ST. PETERSBURG — Fire Chief Jim Large says there's no way his department can provide quality service for medical emergencies under a county proposal to change the way such services are funded.
It's unclear, Large said, what St. Petersburg officials plan to do if they have to face an estimated cut of $7.3 million to $8.1 million a year, but "in a worst case scenario, we'll be out of the (EMS) business (and) let the county worry about EMS, since they're the authority."
St. Petersburg would provide only fire service, which is paid out of city funds. EMS is paid for by a countywide property tax and ambulance user fees.
Large said he hopes the situation doesn't deteriorate to the extent that St. Petersburg leaves the system. The St. Petersburg City Council and the Pinellas County Commission plan to meet to try to iron out a solution. That meeting is expected toward the end of October.
County Administrator Bob LaSala said he would like to know more about the facts behind Large's claims. But he declined to comment further until after the meetings between St. Petersburg and the county.
"I think it would be premature for me to speak to that until we have finished that process," LaSala said. "I don't want to get ahead of ourselves."
The county has a two-tier EMS system that uses firefighter/paramedics from the county's 18 fire departments to respond first to a medical emergency. County rules say they must be at the scene within 7½ minutes after being called at least 90 percent of the time, but the countywide average is better — about four minutes. An ambulance is also called, which arrives after the firefighters. The ambulance is run and staffed by Paramedics Plus, a Texas company that contracts with the county to run the calls under the name Sunstar. The ambulance paramedics take the patient to the hospital. The goal is to get the firefighters back on the street quickly to be available for the next emergency rather than being tied up at the hospital.

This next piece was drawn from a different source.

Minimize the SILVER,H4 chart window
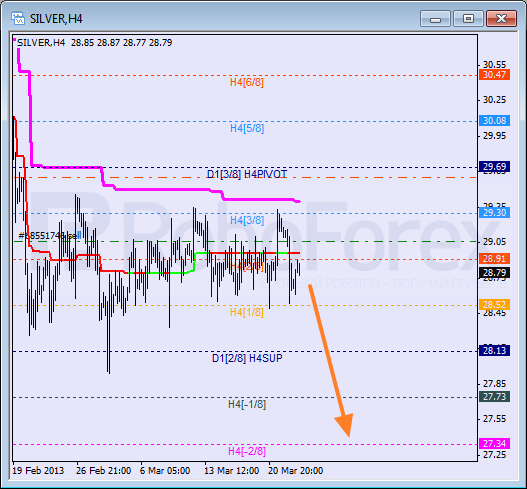pos(435,18)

But LaSala says the system is financially unsustainable and will be bankrupt in 2013 if changes are not made. The county raised ambulance fees last year. This year, the County Commission is poised to raise the property tax rate for EMS by an average of 41 percent.
LaSala has also proposed a new funding plan — pay the departments for 72 firefighter/paramedic positions who would ride on fire trucks, that would be partially funded by the county.
A position is three people — one for each shift — and the replacements necessary during vacations or sick time. The county would pay the average salary and benefits of firefighter/paramedics across the county. That's an increase in the number of vehicles funded (currently the county pays part or all of the money for 62) but a decrease in the number of positions (currently 85).
LaSala says the savings would be about $11 million a year over the current system and would not change the standard of service. By standard, LaSala is referring to the requirement that the firefighters arrive in 7½ minutes 90 percent of the time.
But Large said LaSala is framing the discussion incorrectly. The debate over EMS should focus on the effect of LaSala's proposal on what actually happens on the street. And removing 13 paramedic positions (39-plus people) from the system can't help but delay responses to medical emergencies simply because there won't be enough people to answer calls.
The debate, so far, is "not about service, which is extremely sad," Large said. "There's no interest in having a conversation on the impact."
He added, "To sell this as no impact to service is extremely flawed. ... It's going to be a countywide problem. It's not (only) a St. Petersburg problem."
A problem, if it happens, could be especially noticeable in St. Petersburg, which accounts for about 29 percent of all medical-related emergency calls in the county. Of the 138,863 emergency medical calls in the county in 2010, the city responded to 40,254. Of the 89,359 calls from Jan. 1 through Aug. 15, the St. Petersburg Fire Department responded to 25,534.
The county currently pays St. Petersburg about $12.5 million to respond to those calls. But, under LaSala's plan, the city would receive between $4.4 million and $5.3 million.
It's an attempt, Large said, to push EMS funding onto the backs of fire departments and local taxpayers. And, he said, it will adversely impact the delivery of help to both medical and fire emergencies.